Probability distribution function that does not have a density function
-
2Any discrete probability distribution, such as the one that picks an integer between 1 and 10 (inclusive) with equal probability. – 2012-01-13
-
0Thank you. I should have said the probability distribution on a continuum set. – 2012-01-13
-
0Distribution of waiting time at a queue is an example: there is a non-zero probability that the queue is empty. So the $F_T(t)$ has a jump at $t=0$, i.e. it is not differentiable there, hence does not have density. – 2012-01-13
-
0@user12586: It is still a distribution on $\mathbb R$ -- it just _happens_ never to pick a non-integer. You could also take something like "pick the number 0 with probability 1/2, otherwise pick from a normal distribution with mean 0 and standard deviation 1". – 2012-01-13
-
1Thank you. I should have said: do we have an example with atomless distributions? – 2012-01-13
-
2See the "devil's staircase" as in this answer: http://math.stackexchange.com/questions/4683/continuous-and-bounded-variation-does-not-imply-absolutely-continuous – 2012-01-13
-
0Thank you very much. So there is a monotone, increasing, but not AC function. – 2012-01-13
-
0@user12586 Yes! Weird isn't it? Actually "non-decreasing" is a bit more accurate than "increasing" since the function is virtually always flat. – 2012-01-13
-
0But can it be said that these functions are non-generic in some sense? – 2012-01-13
2 Answers
About genericity (see the comments), note that every probability distribution $\mu$ on the Borel line may be written uniquely as a sum $\mu=\mu_a+\mu_d+\mu_s$ of measures such that $\mu_a$ is absolutely continuous with respect to Lebesgue measure, $\mu_d$ is discrete and $\mu_s$ is... well, the remaining part.

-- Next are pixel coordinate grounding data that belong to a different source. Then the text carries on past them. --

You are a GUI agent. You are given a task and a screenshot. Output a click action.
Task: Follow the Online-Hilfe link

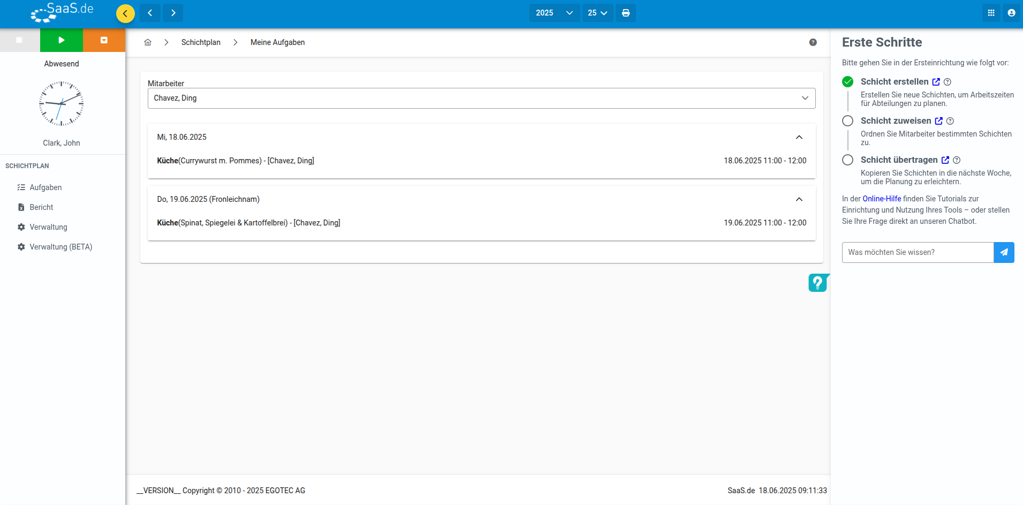(x=882, y=199)
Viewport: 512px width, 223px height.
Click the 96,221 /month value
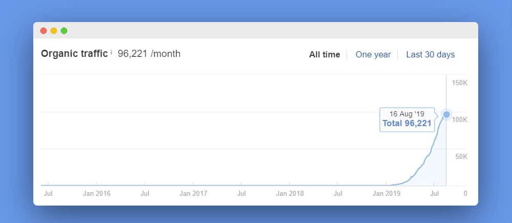(x=149, y=54)
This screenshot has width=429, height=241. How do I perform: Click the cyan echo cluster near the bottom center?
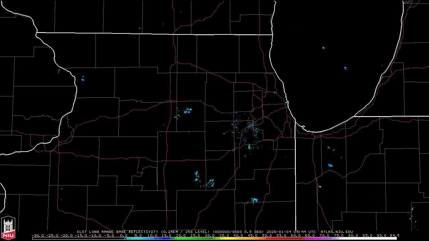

Thus, for every Borel set $B$, $\mu_a(B)=\displaystyle\int_Bf(x)\mathrm dx$ for some nonnegative integrable density $f$, $\mu_d(B)=\displaystyle\sum\limits_{n}p_n\cdot[x_n\in B]$ for some finite or infinite sequence $(x_n)_n$ of points of the real line and some sequence $(p_n)_n$ of nonnegative weights. The measure $\mu_a$ is called the densitable part of $\mu$. The measure $\mu_d$ is called the discrete part of $\mu$. The third measure $\mu_s$ is called the singular part of $\mu$ and is somewhat the most mysterious part since $\mu_s$ is atomless AND has no density.
The measures $\mu_a$, $\mu_d$ and $\mu_s$ are mutually singular, in the sense that there exists some disjoint Borel sets $A$, $D$ and $S$ such that $\mu_a(\mathbb R\setminus A)=\mu_d(\mathbb R\setminus D)=\mu_s(\mathbb R\setminus S)=0$. The set $D$ is always discrete, hence at most countable. The set $S$ might be a Cantor set with Lebesgue measure zero.
One sees that, in a sense, probability distribution functions with a density are the opposite of generic, since they correspond to measures $\mu$ such that $\mu_d=\mu_s=0$. And asking that $\mu=\mu_a$ is a bit like asking that a point $(x,y,z)$ in $\mathbb R^3$ is in fact located on the first coordinate axis $y=z=0$...
-
0+1 Actually, [my questions there](http://math.stackexchange.com/q/98916/1281) were sparkled from your reply here: 1. Can singular continuous measures be generalized to a more general measure space than Lebesgue measure space R? 2. The purpose of knowing it is that to what extent the decomposition of a singular measure into a discrete measure and a singular continuous measure exist, wrt some reference measure? – 2012-01-14
Take $f$ to be the Cantor function, then it has no density, but is continuous.